A lsazia, lembo di Francia martoriata dall’occupazione, 1940 e anni seguenti. Stimato scienziato, virologo, cattedratico di chiara fama con alle spalle uno stage triennale all’Istituto Rockefeller di New York. La sconfitta delle infezioni — psittacosi e tifo — la sua grande missione. Dedizione pressoché assoluta alla scienza e al bene della Germania. Convinto nazionalsocialista. Padre dell’adorato Tom, figliolo per metà tedesco e per metà svedese da parte di madre pensando al quale, con immensa tenerezza, Herr Doktor si rallegra: «Ariano puro poiché gli svedesi, nella gerarchia delle razze sono tra i più vicini ai popoli germanici». Il quadro è chiaro.

Un gruppo di adolescenti rinchiusi in un campo di concentramento perché ribelli, imbrattavano i muri delle strade con scritte contro gli invasori e portavano a termine atti di sabotaggio. Poco più che bambini, di fronte ai quali il guardiano del lager si ferma chiedendo se conoscano quel ragazzo dal viso tumefatto. Tra gli internati costretti a osservare, in piedi davanti alla baracca numero 8, c’è Jean-Jacques Bastian: «Ciò che mi colpì in modo particolare fu che la vittima, nonostante fosse insanguinato dalla testa ai piedi, continuasse a gridare: “Viva la Francia!”, e il suo volto fosse illuminato da un grande sorriso».
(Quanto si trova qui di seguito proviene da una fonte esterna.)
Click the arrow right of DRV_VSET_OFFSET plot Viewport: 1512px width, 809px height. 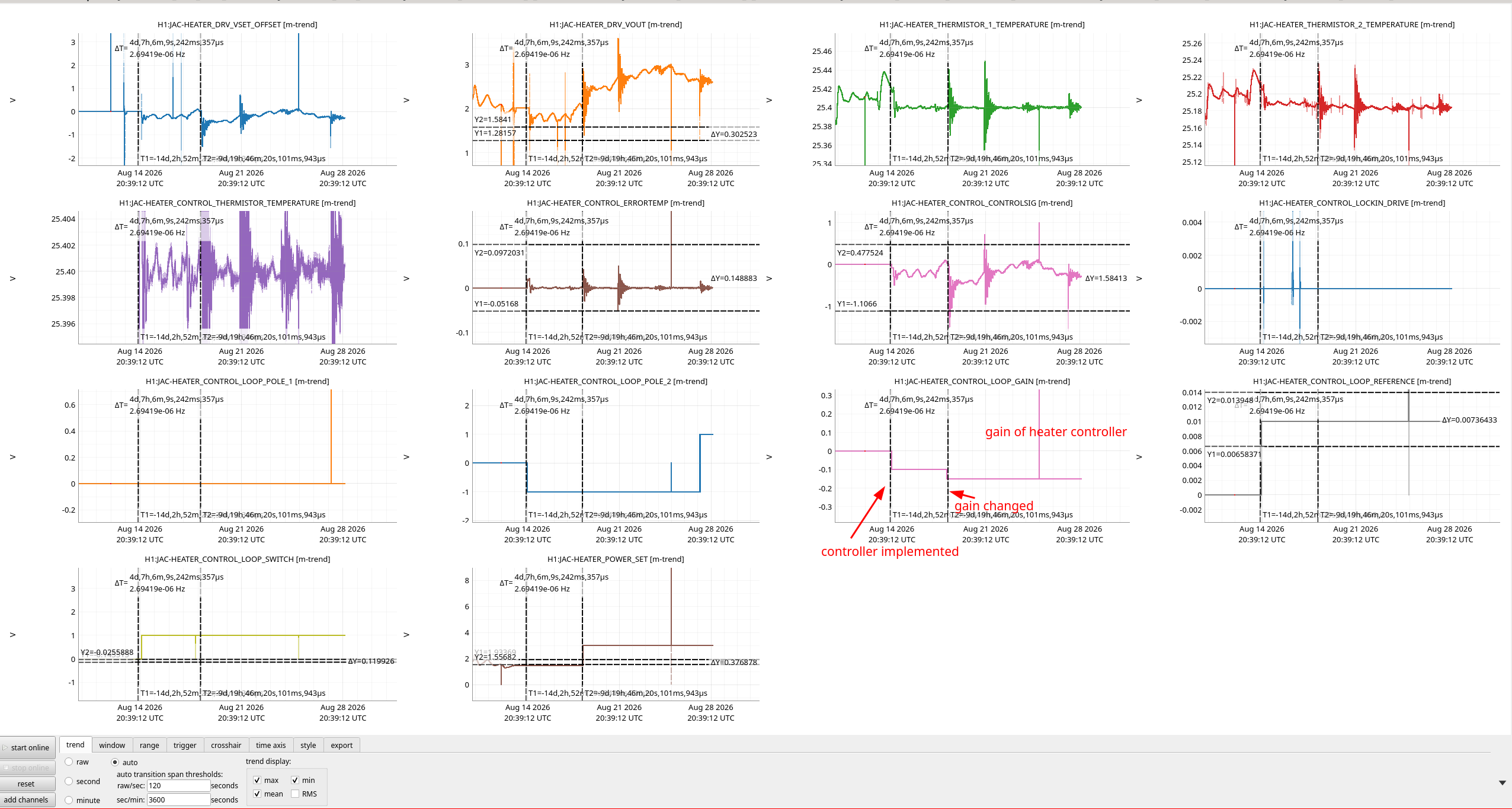point(406,100)
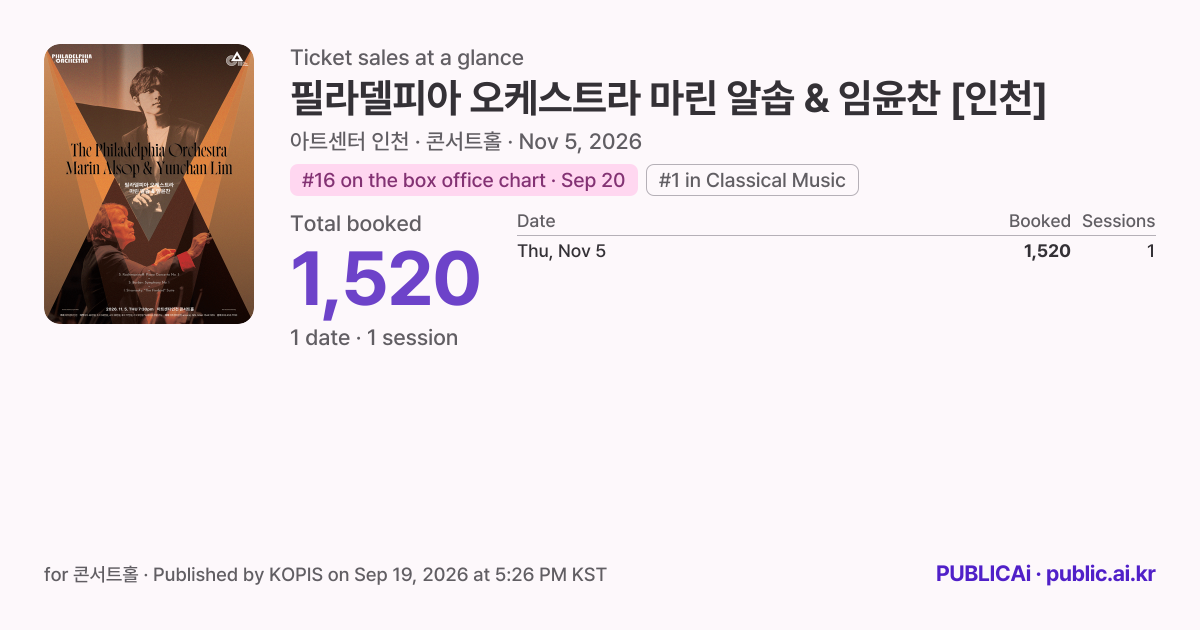Screen dimensions: 1200x630
Task: Click the sessions count 1 in row
Action: [1151, 251]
Lui, il virologo nazista, è Eugen Haagen; loro i ragazzini dell’organizzazione Mano nera e successivamente i nuovi compagni del Fronte della Gioventù alsaziana. L’incontro tra l’uno e gli altri è storia che si svolge in buona parte nei campi di concentramento Schirmeck e Natzweiler.

Racconti paralleli ricostruiti con la precisione documentaria che gli è propria da Frediano Sessi in Mano nera. Esperimenti medici e resistenza nei lager nazisti (Marsilio, pp. 256, € 17). Se i «protagonisti» del libro sono Haagen e, tra i molti, Marcel Weinum (fondatore della Mano nera), Charles, Aimé, André, Martin, Albert, Jean-Jacques, Ceslav… — in massima parte cristiani devoti —, i tragici «comprimari» sono per lo più prigionieri classificati dal potere come sottouomini: polacchi, zingari, più un centinaio di internati del lager di Auschwitz scelti come cavie umane dalle SS.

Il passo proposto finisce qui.